Researchers Uncover A Hidden Repair Switch In Human Nerve Cells

Researchers at the University of Cambridge have used lab-grown human brain and spinal cord organoids to uncover how neurons lose their ability to repair damage as they mature. The findings suggest that this decline may not be completely irreversible and could potentially be targeted with future therapies.

During early development, neurons extend long fibers known as axons, which connect the brain and spinal cord and allow signals to travel throughout the nervous system. At this stage, damaged axons can regrow relatively easily. In adulthood, however, the central nervous system loses most of this regenerative capacity, which is one reason why spinal cord injuries and many neurological disorders often result in permanent disability.

Building A Miniature Human Neural Circuit

In earlier work, scientists at Cambridge created small brain organoids from human stem cells to study motor neurone disease. These miniature tissue models resembled parts of the cerebral cortex and helped researchers identify early molecular changes associated with neurodegeneration.

For the new study, published in Cell Reports, the team developed separate brain and spinal cord organoids and allowed axons from the brain tissue to grow across a gap and connect with spinal cord tissue. The resulting network became sufficiently complex to trigger contractions in miniature muscle bundles, effectively mimicking a simplified movement circuit.

The organoids were maintained in laboratory conditions for more than a year, allowing researchers to observe how human neurons change as they mature. This provided a rare opportunity to study aspects of human nervous system development that cannot be directly observed in embryos or fetuses.

When Regeneration Stops

To investigate how regenerative ability changes over time, the researchers repeatedly injured axons at different developmental stages.

They discovered that neurons retained the ability to regrow long axons until approximately day 150 of development, roughly corresponding to the middle stages of pregnancy. After that point, regenerative capacity declined dramatically.

Younger neurons readily produced new axons following injury, while older neurons showed little or no regrowth. The findings suggest that the loss of regenerative ability is not simply a consequence of aging or damage but appears to be actively programmed into neurons as they mature.

Further analysis identified a network of genes that acts like a biological switch, gradually restricting axon growth as neurons establish stable connections. Several key genes within this network were found to suppress regeneration once development reaches a certain stage.

Existing Drug Reveals Hidden Repair Potential

The researchers then explored whether this developmental switch could be reversed.

When they experimentally blocked central regulators within the gene network, mature neurons unexpectedly regained the ability to extend new axons. This finding suggests that adult human neurons may retain a dormant regenerative capacity that can potentially be reactivated.

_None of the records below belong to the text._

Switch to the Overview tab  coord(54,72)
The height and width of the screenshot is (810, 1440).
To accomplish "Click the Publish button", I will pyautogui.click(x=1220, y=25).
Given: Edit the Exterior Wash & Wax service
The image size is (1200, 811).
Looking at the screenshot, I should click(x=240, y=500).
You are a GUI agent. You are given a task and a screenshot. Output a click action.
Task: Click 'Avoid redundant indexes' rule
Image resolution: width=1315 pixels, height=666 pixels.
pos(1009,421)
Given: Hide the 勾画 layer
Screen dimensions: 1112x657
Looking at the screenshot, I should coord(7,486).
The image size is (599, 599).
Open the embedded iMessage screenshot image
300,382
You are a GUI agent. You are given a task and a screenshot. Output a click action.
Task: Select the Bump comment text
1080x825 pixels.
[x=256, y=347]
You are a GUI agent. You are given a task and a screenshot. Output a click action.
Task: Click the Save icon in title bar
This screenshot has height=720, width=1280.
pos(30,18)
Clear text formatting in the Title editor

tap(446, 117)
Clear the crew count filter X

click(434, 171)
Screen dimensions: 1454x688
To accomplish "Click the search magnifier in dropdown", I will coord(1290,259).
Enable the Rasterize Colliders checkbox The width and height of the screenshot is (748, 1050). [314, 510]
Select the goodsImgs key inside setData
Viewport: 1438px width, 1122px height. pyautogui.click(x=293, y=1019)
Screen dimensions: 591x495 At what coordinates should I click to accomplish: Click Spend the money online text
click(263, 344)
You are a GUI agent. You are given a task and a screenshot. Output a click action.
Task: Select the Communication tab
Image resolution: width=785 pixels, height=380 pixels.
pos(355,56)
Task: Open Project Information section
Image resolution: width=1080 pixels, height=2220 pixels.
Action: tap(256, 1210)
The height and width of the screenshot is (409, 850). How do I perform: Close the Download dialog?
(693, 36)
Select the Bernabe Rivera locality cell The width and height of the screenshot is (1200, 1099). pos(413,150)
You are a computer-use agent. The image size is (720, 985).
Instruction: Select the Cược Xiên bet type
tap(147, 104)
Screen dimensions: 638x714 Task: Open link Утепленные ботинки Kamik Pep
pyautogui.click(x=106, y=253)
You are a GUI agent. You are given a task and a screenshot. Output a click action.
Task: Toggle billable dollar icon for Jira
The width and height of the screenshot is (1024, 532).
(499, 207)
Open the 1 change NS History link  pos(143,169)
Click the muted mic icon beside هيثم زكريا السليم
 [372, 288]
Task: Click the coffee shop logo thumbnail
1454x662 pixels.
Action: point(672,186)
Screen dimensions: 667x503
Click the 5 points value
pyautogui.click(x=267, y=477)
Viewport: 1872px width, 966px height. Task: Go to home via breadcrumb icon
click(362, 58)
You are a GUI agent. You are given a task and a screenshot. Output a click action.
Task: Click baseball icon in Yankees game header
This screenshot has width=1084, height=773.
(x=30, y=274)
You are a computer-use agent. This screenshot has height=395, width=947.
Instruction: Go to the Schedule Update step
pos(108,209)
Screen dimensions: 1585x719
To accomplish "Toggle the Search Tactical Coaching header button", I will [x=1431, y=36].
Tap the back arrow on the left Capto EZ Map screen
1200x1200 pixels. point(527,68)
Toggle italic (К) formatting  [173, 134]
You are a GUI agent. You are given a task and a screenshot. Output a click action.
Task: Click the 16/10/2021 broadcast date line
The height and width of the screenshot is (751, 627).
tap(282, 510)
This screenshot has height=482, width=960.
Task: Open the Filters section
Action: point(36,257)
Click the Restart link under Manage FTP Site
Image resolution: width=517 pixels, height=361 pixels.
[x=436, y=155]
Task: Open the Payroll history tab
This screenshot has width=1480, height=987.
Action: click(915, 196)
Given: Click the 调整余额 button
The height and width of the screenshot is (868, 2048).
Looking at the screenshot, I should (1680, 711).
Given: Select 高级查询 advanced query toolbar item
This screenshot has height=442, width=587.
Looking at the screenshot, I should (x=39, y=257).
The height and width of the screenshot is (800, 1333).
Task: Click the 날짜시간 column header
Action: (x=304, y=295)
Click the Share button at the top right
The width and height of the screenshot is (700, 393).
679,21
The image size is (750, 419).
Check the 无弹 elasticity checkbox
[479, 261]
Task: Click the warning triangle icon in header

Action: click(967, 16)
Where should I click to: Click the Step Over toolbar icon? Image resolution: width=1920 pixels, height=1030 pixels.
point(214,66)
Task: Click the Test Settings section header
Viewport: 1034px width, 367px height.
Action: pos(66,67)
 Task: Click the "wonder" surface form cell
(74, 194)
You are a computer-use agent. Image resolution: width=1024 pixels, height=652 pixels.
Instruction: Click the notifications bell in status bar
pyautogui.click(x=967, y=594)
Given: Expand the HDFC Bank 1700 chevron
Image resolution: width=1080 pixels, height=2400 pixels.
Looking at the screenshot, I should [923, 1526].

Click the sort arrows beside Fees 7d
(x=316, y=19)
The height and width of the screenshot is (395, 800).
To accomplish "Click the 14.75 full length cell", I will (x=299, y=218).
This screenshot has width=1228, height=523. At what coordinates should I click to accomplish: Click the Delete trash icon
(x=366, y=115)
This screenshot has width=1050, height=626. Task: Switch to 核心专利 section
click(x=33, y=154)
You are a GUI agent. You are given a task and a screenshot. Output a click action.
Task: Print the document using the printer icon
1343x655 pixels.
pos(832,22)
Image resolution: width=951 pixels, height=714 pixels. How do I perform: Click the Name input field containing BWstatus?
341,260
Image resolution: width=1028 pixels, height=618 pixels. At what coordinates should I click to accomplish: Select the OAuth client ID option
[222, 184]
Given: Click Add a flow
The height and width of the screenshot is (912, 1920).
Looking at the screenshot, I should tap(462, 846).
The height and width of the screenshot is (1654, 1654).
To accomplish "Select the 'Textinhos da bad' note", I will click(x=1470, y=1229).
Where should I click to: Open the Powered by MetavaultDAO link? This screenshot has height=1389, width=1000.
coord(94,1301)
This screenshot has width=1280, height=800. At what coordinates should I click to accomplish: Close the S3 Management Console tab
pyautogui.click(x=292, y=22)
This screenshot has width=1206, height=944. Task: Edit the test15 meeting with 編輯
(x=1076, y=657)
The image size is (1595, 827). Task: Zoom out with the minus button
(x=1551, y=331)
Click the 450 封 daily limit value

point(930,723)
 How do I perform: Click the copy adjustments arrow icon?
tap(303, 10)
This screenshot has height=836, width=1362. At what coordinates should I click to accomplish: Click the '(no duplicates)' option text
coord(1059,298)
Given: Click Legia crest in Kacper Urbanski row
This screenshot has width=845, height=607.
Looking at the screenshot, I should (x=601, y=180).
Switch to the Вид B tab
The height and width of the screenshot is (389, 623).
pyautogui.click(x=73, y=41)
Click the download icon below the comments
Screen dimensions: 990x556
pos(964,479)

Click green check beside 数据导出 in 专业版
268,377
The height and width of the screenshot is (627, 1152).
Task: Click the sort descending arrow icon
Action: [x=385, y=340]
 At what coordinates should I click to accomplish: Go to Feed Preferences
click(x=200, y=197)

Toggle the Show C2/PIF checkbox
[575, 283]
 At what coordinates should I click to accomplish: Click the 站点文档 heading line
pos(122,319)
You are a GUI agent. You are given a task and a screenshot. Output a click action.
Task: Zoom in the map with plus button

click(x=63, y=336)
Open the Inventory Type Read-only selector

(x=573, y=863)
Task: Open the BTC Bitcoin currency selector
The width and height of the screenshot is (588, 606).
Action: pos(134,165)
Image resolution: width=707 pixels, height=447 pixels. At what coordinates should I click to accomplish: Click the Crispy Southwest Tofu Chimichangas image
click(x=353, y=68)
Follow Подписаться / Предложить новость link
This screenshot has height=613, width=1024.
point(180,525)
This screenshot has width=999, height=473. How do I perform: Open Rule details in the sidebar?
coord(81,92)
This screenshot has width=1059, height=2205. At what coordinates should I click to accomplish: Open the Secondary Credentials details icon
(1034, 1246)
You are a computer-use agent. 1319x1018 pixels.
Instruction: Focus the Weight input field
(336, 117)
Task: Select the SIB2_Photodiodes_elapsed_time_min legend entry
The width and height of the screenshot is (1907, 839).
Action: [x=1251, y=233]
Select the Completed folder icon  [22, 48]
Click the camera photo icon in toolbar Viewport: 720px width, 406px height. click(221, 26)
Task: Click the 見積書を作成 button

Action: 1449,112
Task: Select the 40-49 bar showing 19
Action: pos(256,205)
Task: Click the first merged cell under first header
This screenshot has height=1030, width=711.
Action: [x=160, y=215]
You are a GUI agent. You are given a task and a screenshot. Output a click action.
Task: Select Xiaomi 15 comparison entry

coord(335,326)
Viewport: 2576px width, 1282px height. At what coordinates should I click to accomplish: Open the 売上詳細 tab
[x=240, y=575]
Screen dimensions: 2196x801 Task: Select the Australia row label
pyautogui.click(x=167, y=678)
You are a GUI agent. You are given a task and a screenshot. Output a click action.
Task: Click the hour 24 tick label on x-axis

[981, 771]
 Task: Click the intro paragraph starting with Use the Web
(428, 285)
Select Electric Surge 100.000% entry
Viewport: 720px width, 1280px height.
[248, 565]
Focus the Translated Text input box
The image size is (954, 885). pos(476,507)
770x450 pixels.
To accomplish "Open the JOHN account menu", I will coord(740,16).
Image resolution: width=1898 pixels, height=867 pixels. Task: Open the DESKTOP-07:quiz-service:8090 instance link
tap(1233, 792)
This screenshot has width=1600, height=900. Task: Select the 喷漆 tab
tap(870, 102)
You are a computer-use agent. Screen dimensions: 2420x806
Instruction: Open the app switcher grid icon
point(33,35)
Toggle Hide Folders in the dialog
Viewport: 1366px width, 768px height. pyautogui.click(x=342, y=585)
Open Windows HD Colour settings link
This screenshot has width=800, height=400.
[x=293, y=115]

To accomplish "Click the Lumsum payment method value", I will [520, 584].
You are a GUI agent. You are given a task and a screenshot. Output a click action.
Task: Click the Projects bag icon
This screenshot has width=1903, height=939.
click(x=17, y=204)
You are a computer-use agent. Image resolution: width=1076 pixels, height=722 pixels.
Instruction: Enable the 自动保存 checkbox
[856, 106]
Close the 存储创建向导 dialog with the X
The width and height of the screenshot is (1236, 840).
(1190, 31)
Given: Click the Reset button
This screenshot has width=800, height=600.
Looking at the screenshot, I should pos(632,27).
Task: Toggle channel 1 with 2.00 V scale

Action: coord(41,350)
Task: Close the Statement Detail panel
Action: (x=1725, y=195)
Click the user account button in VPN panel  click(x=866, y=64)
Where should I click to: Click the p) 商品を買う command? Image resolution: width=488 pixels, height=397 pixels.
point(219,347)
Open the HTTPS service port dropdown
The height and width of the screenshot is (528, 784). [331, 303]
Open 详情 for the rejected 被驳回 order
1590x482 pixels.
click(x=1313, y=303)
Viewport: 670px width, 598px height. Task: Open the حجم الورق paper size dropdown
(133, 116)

To identify practical ways of influencing these pathways, the team screened databases of existing medicines. One compound that emerged was lynestrenol, a synthetic hormone currently used in some contraceptive and menstrual treatments.

In laboratory experiments, lynestrenol enhanced axon regrowth following injury. Researchers emphasize that the drug itself is unlikely to become a direct treatment for spinal cord damage, but its effects provide proof of principle that medications may be capable of restoring regenerative potential in mature human neurons.

The scientists also note that real-world nerve injuries involve additional challenges, including scar tissue formation, inflammation and molecules that actively inhibit regeneration. Nevertheless, identifying neuron-specific mechanisms remains an important step toward future therapies that may combine drugs, rehabilitation strategies and biomaterials.

Organoids Helping Bridge The Gap Between Laboratory And Clinic

Much of what scientists currently know about nerve regeneration comes from studies in rodents. However, animal neurons often show a greater capacity for repair than human nerve cells, making it difficult to translate promising findings into successful treatments.

Human stem cell-derived organoids provide a valuable alternative by recreating key aspects of human nervous system biology in the laboratory. Researchers believe these models could improve the accuracy of preclinical testing while also helping reduce reliance on animal experiments.

The Cambridge team is already applying similar organoid technologies to investigate a range of other conditions, including liver regeneration, Crohn’s disease and early pregnancy development. As the technology continues to advance, organoids are expected to play an increasingly important role in personalized medicine and drug discovery.

What The Findings Could Mean

Although the research remains at an early stage, the results offer cautious optimism for conditions that currently have few treatment options, including spinal cord injury, motor neurone disease and multiple sclerosis.

By identifying when human neurons lose their ability to regenerate and uncovering mechanisms capable of reversing that process, the study opens a potential path toward therapies aimed at restoring functions that are currently considered permanently lost.

While many scientific and clinical hurdles remain, the findings suggest that the regenerative potential of human neurons may not disappear entirely—it may simply become dormant and require the right signals to be switched on again.